Site Reliability Engineer (SRE)
2K develops and publishes interactive entertainment globally for console systems, handheld gaming devices, and personal computers, including smartphones and tablets. 2K is a leading publisher of today’s most popular gaming genres and most well-known for critically acclaimed game franchises like NBA 2K, WWE 2K, Bioshock, Borderlands, Evolve, XCOM, and the beloved Sid Meier’s Civilization.
About the Team: Site Reliability Engineering (SRE)

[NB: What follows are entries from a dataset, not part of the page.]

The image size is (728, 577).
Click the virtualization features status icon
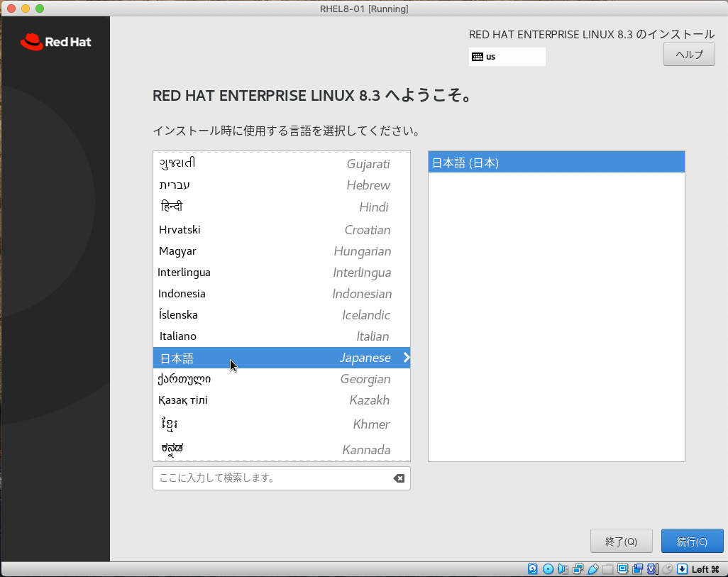point(651,568)
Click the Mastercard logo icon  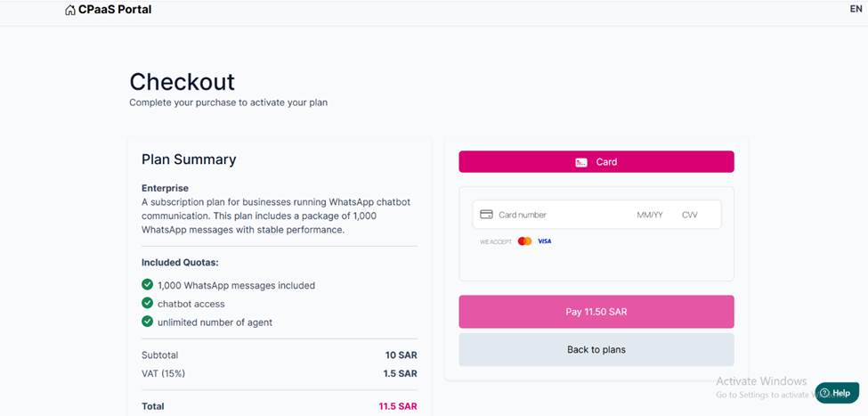pyautogui.click(x=524, y=241)
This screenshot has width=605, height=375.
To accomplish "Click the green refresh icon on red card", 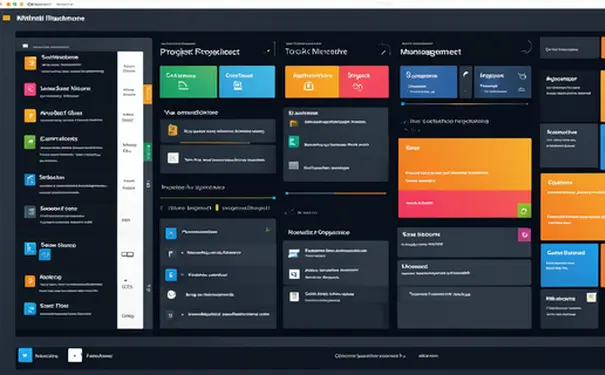I will 524,211.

The 2K Site Reliability team is responsible for the operations and infrastructure of all consumer-facing production systems and developer-facing systems at 2K Games, including NBA2K game services, customer-facing account services, and websites. This team handles systems and services spanning multiple datacenters both terrestrial and cloud-based.
What We Need:
We are looking for an engineer who is passionate about building multi-datacenter infrastructure and services. Robust systems and problem-solving skills are required as we develop solutions for game studios and support data centers around the world alongside a group of outstanding engineers.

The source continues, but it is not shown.